• Given problem
Print the rows exactly as they appear, starting at the line that contains "will (392, 415)." and ending at the line that contains "I will pos(170,656).".

• Material to process
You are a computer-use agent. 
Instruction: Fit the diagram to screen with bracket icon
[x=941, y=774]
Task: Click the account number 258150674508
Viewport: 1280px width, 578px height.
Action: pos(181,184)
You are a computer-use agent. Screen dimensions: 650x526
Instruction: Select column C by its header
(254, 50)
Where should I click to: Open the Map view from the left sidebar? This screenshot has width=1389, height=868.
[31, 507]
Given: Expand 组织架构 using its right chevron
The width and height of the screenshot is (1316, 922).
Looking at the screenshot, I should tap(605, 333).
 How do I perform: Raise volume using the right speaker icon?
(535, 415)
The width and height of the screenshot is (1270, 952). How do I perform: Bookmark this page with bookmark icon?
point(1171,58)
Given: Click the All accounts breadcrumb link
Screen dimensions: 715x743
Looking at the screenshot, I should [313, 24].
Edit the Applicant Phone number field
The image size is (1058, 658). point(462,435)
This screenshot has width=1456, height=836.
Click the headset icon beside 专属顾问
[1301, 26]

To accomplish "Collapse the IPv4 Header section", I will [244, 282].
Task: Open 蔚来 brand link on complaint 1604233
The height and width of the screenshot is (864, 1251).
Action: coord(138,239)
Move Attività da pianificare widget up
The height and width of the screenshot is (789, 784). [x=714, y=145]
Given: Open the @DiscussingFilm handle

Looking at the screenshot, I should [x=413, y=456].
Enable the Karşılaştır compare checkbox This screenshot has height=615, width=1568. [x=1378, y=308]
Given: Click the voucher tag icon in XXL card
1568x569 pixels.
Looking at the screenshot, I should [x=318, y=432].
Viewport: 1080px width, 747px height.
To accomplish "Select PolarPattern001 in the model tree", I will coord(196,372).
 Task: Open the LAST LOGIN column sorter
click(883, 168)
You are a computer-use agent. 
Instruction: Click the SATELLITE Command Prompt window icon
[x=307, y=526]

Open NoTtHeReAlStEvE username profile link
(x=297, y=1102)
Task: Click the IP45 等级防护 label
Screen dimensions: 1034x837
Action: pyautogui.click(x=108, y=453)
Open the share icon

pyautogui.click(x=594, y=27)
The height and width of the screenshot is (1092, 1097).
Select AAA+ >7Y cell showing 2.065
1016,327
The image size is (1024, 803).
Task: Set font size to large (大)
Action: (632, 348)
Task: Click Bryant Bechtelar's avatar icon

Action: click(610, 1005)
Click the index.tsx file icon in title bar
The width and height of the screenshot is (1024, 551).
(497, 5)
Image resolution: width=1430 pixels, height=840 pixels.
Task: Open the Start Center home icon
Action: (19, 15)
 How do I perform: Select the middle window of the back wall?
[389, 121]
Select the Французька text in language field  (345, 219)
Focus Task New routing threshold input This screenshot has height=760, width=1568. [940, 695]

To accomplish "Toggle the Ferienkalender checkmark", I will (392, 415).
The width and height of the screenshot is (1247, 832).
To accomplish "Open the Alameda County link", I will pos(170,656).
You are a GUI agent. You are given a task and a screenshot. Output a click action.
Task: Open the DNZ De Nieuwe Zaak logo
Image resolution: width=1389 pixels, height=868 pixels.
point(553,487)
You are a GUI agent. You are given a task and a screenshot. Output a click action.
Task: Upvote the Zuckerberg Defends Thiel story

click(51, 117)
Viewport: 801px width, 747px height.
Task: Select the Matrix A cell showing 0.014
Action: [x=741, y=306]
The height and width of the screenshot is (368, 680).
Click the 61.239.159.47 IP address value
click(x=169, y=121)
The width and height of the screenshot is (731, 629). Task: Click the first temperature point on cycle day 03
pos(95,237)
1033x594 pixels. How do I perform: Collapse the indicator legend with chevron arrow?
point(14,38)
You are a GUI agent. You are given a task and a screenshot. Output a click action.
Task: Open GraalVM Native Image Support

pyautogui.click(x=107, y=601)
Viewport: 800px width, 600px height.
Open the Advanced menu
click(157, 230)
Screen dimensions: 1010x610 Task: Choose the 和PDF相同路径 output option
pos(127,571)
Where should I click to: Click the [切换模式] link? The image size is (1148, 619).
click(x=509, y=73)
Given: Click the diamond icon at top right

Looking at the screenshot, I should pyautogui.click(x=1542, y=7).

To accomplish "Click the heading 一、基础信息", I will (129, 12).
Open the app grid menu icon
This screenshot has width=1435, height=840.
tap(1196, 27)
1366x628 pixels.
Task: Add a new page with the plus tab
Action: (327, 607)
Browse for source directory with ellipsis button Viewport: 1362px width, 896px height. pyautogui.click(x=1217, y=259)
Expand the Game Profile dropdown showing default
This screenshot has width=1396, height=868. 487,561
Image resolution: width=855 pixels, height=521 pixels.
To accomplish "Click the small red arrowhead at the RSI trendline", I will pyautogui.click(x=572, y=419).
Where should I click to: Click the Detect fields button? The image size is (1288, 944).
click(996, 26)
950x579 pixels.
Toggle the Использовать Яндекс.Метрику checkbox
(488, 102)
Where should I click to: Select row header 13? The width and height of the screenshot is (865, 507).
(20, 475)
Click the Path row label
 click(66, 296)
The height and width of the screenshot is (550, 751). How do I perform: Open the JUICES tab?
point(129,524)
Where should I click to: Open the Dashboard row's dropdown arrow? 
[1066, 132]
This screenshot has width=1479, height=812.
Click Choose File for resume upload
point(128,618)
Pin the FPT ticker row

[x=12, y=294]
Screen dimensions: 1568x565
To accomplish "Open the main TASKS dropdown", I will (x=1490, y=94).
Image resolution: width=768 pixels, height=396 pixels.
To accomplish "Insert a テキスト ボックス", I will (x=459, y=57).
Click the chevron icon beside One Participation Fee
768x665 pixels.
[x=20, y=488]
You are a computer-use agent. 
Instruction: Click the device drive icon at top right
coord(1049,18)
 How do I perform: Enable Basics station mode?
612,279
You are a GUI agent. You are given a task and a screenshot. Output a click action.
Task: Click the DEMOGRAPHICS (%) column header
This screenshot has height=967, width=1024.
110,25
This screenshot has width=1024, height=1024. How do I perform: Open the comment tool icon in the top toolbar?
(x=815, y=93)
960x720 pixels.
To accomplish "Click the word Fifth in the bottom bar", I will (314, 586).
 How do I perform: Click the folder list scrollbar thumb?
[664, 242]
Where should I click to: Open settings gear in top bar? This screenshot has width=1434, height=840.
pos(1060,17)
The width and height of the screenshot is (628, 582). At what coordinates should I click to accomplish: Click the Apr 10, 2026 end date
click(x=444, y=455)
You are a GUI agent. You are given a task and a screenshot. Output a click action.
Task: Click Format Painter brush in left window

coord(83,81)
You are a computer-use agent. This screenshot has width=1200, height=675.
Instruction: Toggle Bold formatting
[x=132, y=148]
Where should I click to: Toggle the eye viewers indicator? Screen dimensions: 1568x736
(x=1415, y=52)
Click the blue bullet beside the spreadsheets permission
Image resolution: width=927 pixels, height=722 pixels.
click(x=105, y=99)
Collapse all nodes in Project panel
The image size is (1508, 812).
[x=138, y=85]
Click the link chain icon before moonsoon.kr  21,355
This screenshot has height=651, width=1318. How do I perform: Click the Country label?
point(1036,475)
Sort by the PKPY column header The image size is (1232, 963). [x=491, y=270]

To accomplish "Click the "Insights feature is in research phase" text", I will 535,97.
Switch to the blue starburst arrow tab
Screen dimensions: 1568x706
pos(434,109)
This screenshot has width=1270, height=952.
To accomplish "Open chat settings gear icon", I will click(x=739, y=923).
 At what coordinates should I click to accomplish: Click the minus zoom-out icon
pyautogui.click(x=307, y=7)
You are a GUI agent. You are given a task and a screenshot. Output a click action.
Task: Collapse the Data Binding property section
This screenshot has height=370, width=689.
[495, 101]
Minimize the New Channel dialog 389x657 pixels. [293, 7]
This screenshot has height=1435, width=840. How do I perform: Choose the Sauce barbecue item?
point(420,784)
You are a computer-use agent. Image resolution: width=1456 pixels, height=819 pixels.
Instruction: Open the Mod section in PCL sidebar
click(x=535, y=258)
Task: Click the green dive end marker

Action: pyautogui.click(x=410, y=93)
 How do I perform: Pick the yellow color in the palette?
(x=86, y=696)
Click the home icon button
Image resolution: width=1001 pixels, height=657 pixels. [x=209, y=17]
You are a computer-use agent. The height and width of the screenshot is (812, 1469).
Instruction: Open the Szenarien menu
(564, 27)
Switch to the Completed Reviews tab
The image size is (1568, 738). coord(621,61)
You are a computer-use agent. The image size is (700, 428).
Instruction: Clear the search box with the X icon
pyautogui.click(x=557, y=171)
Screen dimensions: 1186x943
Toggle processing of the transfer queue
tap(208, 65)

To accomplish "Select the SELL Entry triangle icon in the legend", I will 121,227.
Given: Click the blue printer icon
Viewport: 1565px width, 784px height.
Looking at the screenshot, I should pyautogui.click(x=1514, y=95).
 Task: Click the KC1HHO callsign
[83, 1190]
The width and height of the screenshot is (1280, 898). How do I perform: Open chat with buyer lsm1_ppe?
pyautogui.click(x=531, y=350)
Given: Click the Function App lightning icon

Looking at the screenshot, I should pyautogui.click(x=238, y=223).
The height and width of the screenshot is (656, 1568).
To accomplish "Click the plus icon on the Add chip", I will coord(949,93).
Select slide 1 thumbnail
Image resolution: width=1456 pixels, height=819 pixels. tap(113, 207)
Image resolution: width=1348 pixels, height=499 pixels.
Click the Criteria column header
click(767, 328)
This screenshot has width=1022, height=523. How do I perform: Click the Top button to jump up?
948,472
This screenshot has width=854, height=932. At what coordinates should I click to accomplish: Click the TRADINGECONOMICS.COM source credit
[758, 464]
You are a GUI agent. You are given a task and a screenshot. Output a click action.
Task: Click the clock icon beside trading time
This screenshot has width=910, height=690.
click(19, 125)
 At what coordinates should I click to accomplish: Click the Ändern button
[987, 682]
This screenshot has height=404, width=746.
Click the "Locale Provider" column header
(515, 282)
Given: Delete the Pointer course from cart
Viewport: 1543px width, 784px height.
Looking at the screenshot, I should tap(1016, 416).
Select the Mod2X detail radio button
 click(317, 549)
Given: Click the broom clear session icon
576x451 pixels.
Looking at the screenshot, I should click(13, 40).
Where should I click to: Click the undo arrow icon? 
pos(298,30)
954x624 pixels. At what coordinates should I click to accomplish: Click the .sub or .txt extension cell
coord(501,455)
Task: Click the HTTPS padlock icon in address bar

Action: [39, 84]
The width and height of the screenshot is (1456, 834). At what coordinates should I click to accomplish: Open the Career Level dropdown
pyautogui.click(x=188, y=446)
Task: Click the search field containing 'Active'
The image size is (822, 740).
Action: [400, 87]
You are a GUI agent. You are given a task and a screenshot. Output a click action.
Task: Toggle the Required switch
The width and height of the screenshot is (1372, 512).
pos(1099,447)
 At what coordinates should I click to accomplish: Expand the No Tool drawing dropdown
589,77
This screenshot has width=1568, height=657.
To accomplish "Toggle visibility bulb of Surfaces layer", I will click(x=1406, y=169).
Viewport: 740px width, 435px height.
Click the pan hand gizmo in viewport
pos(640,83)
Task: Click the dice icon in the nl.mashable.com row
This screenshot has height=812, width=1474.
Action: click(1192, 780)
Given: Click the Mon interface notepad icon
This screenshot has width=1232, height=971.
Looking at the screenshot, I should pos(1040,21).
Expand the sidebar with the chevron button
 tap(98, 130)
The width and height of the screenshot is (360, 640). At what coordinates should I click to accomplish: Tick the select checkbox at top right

• Correct output
To accomplish "Toggle the Ferienkalender checkmark", I will (392, 415).
The width and height of the screenshot is (1247, 832).
To accomplish "Open the Alameda County link", I will pos(170,656).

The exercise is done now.